Your instructions — Extract the full listing verbatim and drop any pictures from your copy.

Given information —
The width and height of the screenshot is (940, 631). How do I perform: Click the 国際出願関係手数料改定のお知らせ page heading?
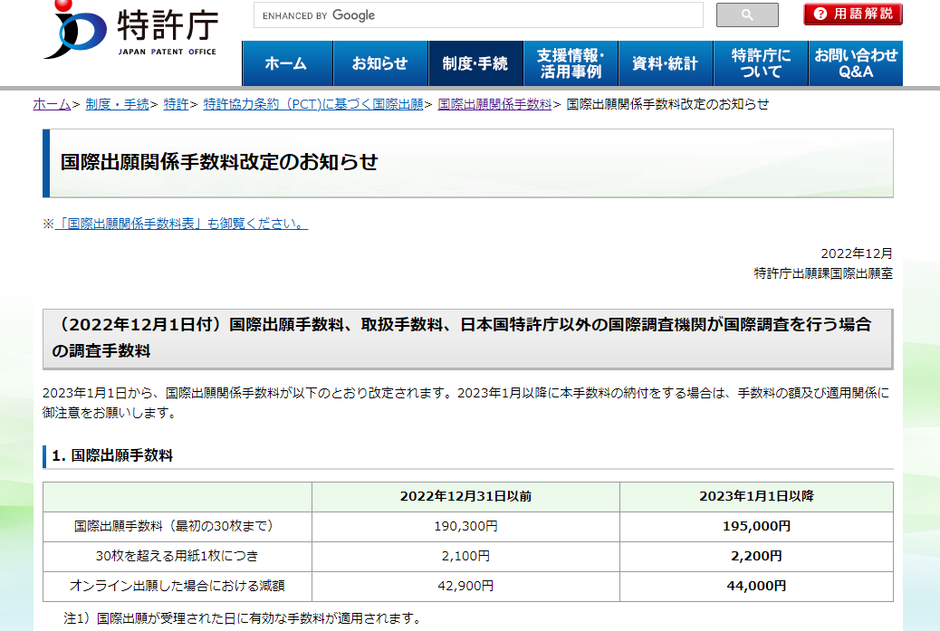(x=219, y=163)
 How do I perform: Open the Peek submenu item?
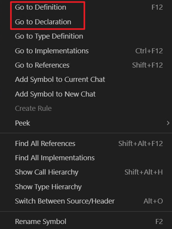point(86,123)
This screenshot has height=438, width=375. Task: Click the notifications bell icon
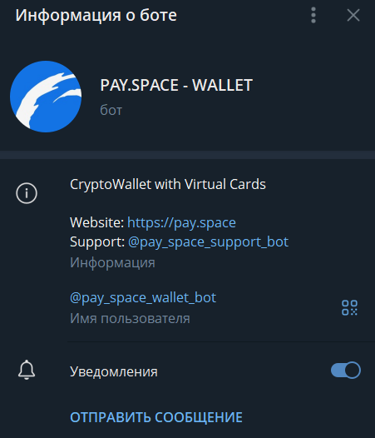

Completed task —
The width and height of the screenshot is (940, 631). How do I perform: Click the 国際出願関係手数料改定のお知らせ page heading?
(x=219, y=163)
 How do I perform: Open the Peek submenu item?
point(86,123)
This screenshot has height=438, width=375. Task: Click the notifications bell icon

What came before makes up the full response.